### Task to carry out
Give back each line of the listing below that contains the string "will".

### Supplied data

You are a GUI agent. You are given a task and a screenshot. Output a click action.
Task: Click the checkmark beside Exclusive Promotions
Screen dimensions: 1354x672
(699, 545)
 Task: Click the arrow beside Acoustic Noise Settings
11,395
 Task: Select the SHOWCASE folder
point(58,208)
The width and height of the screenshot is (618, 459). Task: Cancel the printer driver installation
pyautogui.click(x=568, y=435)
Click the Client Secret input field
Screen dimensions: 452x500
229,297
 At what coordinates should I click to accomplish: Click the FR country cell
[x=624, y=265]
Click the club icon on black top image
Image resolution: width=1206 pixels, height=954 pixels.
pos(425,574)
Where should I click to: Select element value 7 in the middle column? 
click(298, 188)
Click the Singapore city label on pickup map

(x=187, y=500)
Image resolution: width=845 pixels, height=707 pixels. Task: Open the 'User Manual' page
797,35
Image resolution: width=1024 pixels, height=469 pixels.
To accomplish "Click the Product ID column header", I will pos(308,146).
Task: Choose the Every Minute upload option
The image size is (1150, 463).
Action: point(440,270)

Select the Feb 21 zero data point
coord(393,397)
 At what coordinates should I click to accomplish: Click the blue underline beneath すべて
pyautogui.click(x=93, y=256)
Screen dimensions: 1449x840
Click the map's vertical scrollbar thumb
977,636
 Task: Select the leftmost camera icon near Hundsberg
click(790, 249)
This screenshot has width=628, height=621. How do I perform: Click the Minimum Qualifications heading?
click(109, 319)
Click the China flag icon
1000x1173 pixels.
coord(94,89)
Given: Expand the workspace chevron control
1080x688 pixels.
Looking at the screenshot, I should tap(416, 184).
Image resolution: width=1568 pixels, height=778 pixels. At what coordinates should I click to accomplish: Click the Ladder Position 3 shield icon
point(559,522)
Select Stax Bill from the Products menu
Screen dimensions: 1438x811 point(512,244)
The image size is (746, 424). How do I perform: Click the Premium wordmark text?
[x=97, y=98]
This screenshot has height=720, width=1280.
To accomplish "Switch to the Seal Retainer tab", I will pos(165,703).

### Solution to this problem
To accomplish "Click the Product ID column header", I will pos(308,146).
To accomplish "Switch to the Seal Retainer tab", I will pos(165,703).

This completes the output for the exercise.